Dagegen haben 15 Abgeordnete der Linksfraktion in einem Positionspapier ihre Ablehnung des Bundeswehreinsatzes begründet. Der Abgeordnete Niema Movassat teilte im sozialen Netzwerk Facebook mit, »dass noch mehr« Parlamentarier der LINKEN »mit Nein stimmen werden«. Das Papier wurde unter anderem von Sevim Dagdelen, Heike Hänsel, Inge Höger, Alexander Ulrich, Andrej Hunko, Ulla Jelpke und Fraktionsvize Sahra Wagenknecht unterzeichnet. »Vor dem Hintergrund der Beendigung der militärischen NATO-Russland-Kooperation, einer neuen Eskalation der USA, Saudi-Arabiens und der Türkei und der möglichen Vorbereitung eines Angriffskriegs gegen Syrien ist äußerste Vorsicht geboten«, heißt es darin. In dieser Situation sei es fahrlässig, der Regierung mit einer Enthaltung oder einer Zustimmung eine unwidersprochene carte blanche für ihren Militäreinsatz zu erteilen.

### DATENAUSZUG
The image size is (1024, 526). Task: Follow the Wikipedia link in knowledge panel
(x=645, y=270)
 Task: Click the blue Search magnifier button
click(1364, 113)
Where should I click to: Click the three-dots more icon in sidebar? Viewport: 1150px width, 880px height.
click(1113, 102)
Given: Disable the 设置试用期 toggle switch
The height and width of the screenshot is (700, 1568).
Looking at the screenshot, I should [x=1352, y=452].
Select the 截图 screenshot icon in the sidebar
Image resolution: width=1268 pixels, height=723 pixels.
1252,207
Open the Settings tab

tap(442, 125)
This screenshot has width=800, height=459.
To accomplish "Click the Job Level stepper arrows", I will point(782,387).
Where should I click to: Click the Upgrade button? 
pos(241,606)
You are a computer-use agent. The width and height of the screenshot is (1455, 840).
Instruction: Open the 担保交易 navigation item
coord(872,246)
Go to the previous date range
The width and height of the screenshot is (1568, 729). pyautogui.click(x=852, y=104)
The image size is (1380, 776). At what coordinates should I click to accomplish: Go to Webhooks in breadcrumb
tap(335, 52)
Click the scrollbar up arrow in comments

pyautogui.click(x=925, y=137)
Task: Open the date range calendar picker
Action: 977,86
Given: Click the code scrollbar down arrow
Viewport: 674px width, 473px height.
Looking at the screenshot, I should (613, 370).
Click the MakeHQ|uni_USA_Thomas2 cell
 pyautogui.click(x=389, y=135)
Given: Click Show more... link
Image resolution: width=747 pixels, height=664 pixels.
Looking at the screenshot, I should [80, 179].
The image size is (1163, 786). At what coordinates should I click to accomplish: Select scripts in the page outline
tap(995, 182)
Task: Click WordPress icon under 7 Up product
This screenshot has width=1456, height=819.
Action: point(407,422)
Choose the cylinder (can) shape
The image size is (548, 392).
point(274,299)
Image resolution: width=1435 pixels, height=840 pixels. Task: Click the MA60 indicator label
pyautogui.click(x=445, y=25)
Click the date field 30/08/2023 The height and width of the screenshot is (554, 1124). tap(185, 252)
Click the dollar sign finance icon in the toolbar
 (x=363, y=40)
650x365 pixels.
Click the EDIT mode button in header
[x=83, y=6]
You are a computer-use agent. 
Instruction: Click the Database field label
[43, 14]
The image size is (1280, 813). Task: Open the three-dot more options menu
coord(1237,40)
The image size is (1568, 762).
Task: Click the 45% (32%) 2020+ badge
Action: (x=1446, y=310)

### AUFGABE A
Fasse den Absatz im Lesetext, der mit „Dagegen haben 15 Abgeordnete“ beginnt, kürzer zusammen und behalte dabei die wichtigsten Fakten bei.
### AUFGABE B
Gib aus dem Lesetext den Teil wortgetreu wieder, der mit den Worten „Dagegen haben 15“ beginnt und mit „Militäreinsatz zu erteilen.“ endet.

### LÖSUNG A
15 Abgeordnete der Linksfraktion begründen in einem Positionspapier, warum sie den Bundeswehreinsatz ablehnen. Laut Niema Movassat auf Facebook werden noch mehr Parlamentarier der LINKEN mit Nein stimmen. Unterschrieben haben unter anderem Sevim Dagdelen, Heike Hänsel, Inge Höger, Alexander Ulrich, Andrej Hunko, Ulla Jelpke und Fraktionsvize Sahra Wagenknecht. Das Papier mahnt zu äußerster Vorsicht. Gründe dafür sind das Ende der militärischen NATO-Russland-Kooperation, eine neue Eskalation der USA, Saudi-Arabiens und der Türkei sowie die mögliche Vorbereitung eines Angriffskriegs gegen Syrien. Eine Enthaltung oder Zustimmung würde der Regierung fahrlässig eine unwidersprochene carte blanche für ihren Militäreinsatz geben.

### LÖSUNG B
Dagegen haben 15 Abgeordnete der Linksfraktion in einem Positionspapier ihre Ablehnung des Bundeswehreinsatzes begründet. Der Abgeordnete Niema Movassat teilte im sozialen Netzwerk Facebook mit, »dass noch mehr« Parlamentarier der LINKEN »mit Nein stimmen werden«. Das Papier wurde unter anderem von Sevim Dagdelen, Heike Hänsel, Inge Höger, Alexander Ulrich, Andrej Hunko, Ulla Jelpke und Fraktionsvize Sahra Wagenknecht unterzeichnet. »Vor dem Hintergrund der Beendigung der militärischen NATO-Russland-Kooperation, einer neuen Eskalation der USA, Saudi-Arabiens und der Türkei und der möglichen Vorbereitung eines Angriffskriegs gegen Syrien ist äußerste Vorsicht geboten«, heißt es darin. In dieser Situation sei es fahrlässig, der Regierung mit einer Enthaltung oder einer Zustimmung eine unwidersprochene carte blanche für ihren Militäreinsatz zu erteilen.